Loud joy at scorn and ridicule: Max Kruse sprinkles salt in gaping wolf wounds

Loud joy at scorn and ridicule
Max Kruse rubs salt into a gaping wolf wound

By Stephan Uersfeld

The story of Max Kruse’s retirement is one of the great stories of the first weeks of the 22/23 Bundesliga season. He was demoted in Wolfsburg, admired for it elsewhere: Union Berlin supporters celebrated him. He likes to pick up the salt shaker.

Max Kruse adds salt again. After the Wolves’ defeat at Union Berlin, the degraded Wolfsburg star thanked the supporters of the Bundesliga leader. They mocked the eleven from the Mittelland Canal around coach Niko Kovac on Sunday. A celebration for Kruse, who lives in Berlin and is now supposed to warm up the goalkeepers in Wolfsburg for a salary in the millions. “I will not forget what happened over the weekend,” Kruse said happily in a statement on Instagram. “I heard what the fans were singing. It’s a nice feeling to hear something like that from the fans of a team where you used to play. So thank you very much.”

The former national player switched from Union Berlin to Wolfsburg at short notice in January 2022. The wolves, who were already in trouble at the time, sweetened the transfer with an indecent amount of millions of euros for both the Berliners and the player and at least benefited from it in the first half of the year. The fans of the cult club from the Berlin district of Köpenick were anything but happy about the departure. But the ongoing sporting madness in the old forester’s house quickly overlaid such resentment. Nevertheless, they did not let the mocking songs be taken away at the weekend.

They sang a happy and quite amusing “You don’t have a chance without Kruse” in the direction of Wolfsburg and otherwise celebrated the way you do when you’re suddenly at the top of the table and nobody really knows how long the party will last will last. The chants are therefore more likely to be understood as a mockery of Wolfsburg and not as pro-Kruse chants. Kruse might not have cared about that at all.

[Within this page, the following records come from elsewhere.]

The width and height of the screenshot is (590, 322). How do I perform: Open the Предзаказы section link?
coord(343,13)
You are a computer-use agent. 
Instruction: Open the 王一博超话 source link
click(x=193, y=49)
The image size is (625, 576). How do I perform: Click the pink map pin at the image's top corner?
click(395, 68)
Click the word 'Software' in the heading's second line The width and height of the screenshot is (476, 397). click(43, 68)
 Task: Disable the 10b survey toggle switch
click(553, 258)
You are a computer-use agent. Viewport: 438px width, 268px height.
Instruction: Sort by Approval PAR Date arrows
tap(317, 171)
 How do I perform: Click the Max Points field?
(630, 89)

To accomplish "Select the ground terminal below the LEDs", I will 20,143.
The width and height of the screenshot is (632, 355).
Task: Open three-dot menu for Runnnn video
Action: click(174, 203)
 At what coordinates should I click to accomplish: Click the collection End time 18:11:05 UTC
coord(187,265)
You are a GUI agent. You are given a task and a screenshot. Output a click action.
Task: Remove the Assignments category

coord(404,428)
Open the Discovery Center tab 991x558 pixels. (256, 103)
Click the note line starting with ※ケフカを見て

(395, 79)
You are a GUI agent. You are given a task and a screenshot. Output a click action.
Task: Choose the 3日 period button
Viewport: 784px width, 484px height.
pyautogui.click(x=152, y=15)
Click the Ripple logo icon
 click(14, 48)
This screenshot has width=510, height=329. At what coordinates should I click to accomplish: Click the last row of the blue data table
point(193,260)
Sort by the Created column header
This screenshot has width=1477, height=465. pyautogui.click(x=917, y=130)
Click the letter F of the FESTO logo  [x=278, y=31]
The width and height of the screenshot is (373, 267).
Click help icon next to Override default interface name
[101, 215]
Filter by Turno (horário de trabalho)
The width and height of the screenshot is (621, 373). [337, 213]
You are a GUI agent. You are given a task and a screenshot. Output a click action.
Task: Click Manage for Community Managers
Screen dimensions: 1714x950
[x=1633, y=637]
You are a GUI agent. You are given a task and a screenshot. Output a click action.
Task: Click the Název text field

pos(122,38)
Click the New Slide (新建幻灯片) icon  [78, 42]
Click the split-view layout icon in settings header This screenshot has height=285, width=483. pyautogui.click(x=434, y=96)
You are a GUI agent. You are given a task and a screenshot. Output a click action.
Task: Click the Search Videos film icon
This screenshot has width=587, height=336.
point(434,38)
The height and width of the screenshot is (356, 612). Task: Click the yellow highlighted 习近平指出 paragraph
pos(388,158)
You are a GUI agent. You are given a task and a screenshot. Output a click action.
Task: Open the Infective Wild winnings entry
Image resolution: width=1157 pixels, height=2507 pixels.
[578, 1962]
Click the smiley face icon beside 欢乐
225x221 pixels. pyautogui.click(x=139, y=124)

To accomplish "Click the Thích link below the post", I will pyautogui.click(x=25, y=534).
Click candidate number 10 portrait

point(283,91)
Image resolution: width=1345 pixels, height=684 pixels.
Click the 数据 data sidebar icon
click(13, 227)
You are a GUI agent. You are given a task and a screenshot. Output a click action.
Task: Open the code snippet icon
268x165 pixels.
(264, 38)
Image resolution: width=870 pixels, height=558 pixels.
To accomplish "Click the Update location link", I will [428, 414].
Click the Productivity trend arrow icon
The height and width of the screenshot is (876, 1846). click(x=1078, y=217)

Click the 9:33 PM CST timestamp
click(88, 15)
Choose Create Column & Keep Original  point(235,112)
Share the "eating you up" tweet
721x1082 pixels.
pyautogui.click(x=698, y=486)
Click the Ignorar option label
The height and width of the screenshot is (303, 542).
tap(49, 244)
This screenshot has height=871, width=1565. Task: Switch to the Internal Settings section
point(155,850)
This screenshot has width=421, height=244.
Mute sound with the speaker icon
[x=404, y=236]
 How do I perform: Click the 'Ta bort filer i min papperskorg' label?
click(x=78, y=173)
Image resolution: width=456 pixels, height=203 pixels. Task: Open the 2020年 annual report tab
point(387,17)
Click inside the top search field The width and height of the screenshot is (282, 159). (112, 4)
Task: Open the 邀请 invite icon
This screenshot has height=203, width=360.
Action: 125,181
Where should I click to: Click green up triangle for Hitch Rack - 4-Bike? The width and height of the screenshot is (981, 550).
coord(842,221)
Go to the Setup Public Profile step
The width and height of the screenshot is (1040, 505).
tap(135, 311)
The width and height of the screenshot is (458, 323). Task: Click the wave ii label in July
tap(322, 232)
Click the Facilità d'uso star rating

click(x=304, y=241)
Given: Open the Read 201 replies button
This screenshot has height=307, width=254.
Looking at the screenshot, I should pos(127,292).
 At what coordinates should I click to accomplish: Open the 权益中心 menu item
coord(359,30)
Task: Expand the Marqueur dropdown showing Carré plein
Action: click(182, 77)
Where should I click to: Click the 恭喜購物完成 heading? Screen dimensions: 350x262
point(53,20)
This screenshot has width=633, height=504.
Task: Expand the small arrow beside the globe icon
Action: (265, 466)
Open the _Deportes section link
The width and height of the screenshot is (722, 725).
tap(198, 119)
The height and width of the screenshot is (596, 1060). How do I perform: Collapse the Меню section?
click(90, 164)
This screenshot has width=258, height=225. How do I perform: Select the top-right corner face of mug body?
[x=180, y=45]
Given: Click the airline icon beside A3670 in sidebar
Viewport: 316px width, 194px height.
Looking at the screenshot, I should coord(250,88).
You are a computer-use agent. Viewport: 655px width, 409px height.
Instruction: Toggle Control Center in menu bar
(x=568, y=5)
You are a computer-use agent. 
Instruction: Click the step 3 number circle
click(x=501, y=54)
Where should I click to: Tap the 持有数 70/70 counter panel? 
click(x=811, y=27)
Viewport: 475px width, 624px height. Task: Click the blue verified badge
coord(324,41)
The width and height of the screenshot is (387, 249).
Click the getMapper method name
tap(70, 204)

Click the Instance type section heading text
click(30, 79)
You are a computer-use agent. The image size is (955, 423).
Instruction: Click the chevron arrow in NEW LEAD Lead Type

Union Berlin really doesn’t need Kruse

The fact that Kruse is no longer needed in Köpenick is proven week after week by the leaders of the Bundesliga. In Sheraldo Becker and US international Jordan Siebatecheu they have two of the most successful attackers in the league under contract. Together they have already scored nine goals, as many as title contenders Borussia Dortmund in total. Becker also applied early for the title of top scorer.

The title had become vacant this summer following Robert Lewandowski’s chewing gum departure for Barcelona. With six goals, Becker is currently enthroned at the top of the scorer list, a real pursuer can only be identified in Bremen’s Niclas Füllkrug. Bayern, as colleague Tobias Nordmann wrote yesterday, would basically do well to score again.

However, the fact that Union Berlin is so accurate is causing quite a stir internationally. Because after evaluating all the data, the Köpenickers shouldn’t do that at all. This has to do with the expected goals value. In short, it shows how many goals a team should have scored out of the total number of goals scored. The more promising the shooting position, the higher the expected goals value. A penalty kick, for example, is rated at 0.9 in the many models.

All values ​​show that Union Berlin should not have scored more than between four and six of the previous 15 goals. But they don’t. They scored 15 goals. Every real Bundesliga table shows that. Football cannot always be explained with data. That’s why Union Berlin is now at the top, including five points ahead of the troubled Bayern, who can no longer become champions on their own at the moment. Union is not in the middle of the table, i.e. on an equal footing with local rivals Hertha BSC, as can be seen on one of the pages can be read. They perform over, even without Max Kruse.

Union fans celebrate Kruse until the police arrive

In only the fourth Bundesliga season, some experts now even trust the iron team to win the championship. The most prominent example from the crowd is former international Michael Ballack. “Dreaming is allowed,” the 45-year-old told “Sport Bild”: “Why not? I experienced that with Kaiserslautern in 1998 when we became champions as a promoted team. Or there is the example of Leicester, which surprisingly won the title in 2016 won the Premier League.”

Ballack spoke of the frenzy that a team can get into and then “carries a team through the entire season”. VfL Wolfsburg got into such a frenzy in the 2008/2009 season. Back then, under coach Felix Magath, they surfed a wave of euphoria. They were the last Bundesliga champions who weren’t called either Borussia Dortmund or Bayern Munich. Max Kruse played for Werder Bremen’s second team in those years. He was just 21 in the summer of 2009. He could hardly have imagined the unrest he would cause at the other end of his career.

“In the night from Sunday to Monday there was a lot going on in front of my front door. There were some Union fans with Bengalos here, the police had to come because it got a bit too loud,” he said: “I know this recognition very much I really appreciate it and I want to say thank you.” Meanwhile, on the Mittelland Canal, they have to wash the fresh salt out of the gaping Kruse wound.